§ **Seção de texto**:
++++++++++++++++++++
Direito

A extinção de conselhos e fóruns participativos pelo Decreto nº 9.759 de 11.04.19


Nos dias 10 a 13 de setembro de 2019, Porto Alegre sediará o IV Encontro Internacional de Participação, Democracia e Políticas Públicas (PDPP), cujo escopo principal é “dar continuidade a esforços acadêmicos voltados à consolidação do campo de estudos sobre a participação política em suas diversas modalidades – associativismo, protestos, movimentos sociais, canais institucionais, extraparlamentares, eleitorais – e sua relação com as políticas públicas e o aprofundamento da democracia”.

Tive a honra e felicidade de ter uma proposta de trabalho selecionada para o evento, no Simpósio Temático 15 intitulado Representação, Participação e Democracia: a interação entre os conceitos, atores e instituições, sob a coordenação dos cientistas políticos Adrian Gurza Lavalle (USP) e Debora Rezende de Almeida (UnB).¹ O tema versava sobre “o lugar e o espaço da participação popular no Brasil de hoje: a fragilização da participação no contexto de (re)ascensão do liberalismo econômico e da busca pela implantação de uma Agenda Social Conservadora”.

No atual contexto político-institucional do Brasil, a proeminência do espaço virtual como principal via de participação popular – democracia direta digital – aliada às desenfreadas fake news, que tomam conta das mídias sociais, geram muita apreensão, sobretudo, quando consideramos o paralelo enfraquecimento dos tradicionais e efetivos instrumentos de participação largamente empregados pela gestão pública brasileira no cenário pós-Constituição de 1988, pelos diferentes governos de diferentes partidos.

Com efeito, exemplo real dessa preocupação pode ser concretamente observada com a edição do decreto federal n. 9.759, de 11.04.19, que “extingue e estabelece diretrizes, regras e limitações para colegiados da administração federal direta, autárquica e fundacional”, os quais serão extintos a partir de 28 de junho de 2019.

De sua exposição de motivos, constata-se que as justificativas para a extinção dessas Instâncias Participativas-IPs se relacionam com desburocratização, simplificação administrativa, desregulamentação e contenção de gastos e despesas. No entanto, explicitamente reconheceu-se que uma das suas principais motivações foi o de conter a atuação de Grupos de Pressão, “tanto internos quanto externos à administração, que se utilizam de colegiados, com composição e modo de ação direcionados, para tentar emplacar pleitos que não estão conforme a linha das autoridades eleitas democraticamente”.
++++++++++++++++++++
§ **Trecho de dados**:
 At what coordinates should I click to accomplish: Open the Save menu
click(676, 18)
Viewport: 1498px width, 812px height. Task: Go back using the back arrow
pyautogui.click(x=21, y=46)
++++++++++++++++++++
§ **Questões propostas**:
a) Enumere as modalidades de participação política citadas na seção de texto na descrição do escopo do IV Encontro Internacional de Participação, Democracia e Políticas Públicas.
b) Responda às perguntas abaixo com base na seção de texto:
(i) Em que cidade será sediado o IV Encontro Internacional de Participação, Democracia e Políticas Públicas?
(ii) Qual é o número do Simpósio Temático em que a proposta de trabalho foi selecionada?
(iii) A partir de que data serão extintos os colegiados mencionados no decreto federal n. 9.759?

§ **Respostas**:
a)
- associativismo
- protestos
- movimentos sociais
- canais institucionais
- extraparlamentares
- eleitorais

b)
(i) Porto Alegre.
(ii) 15.
(iii) 28 de junho de 2019.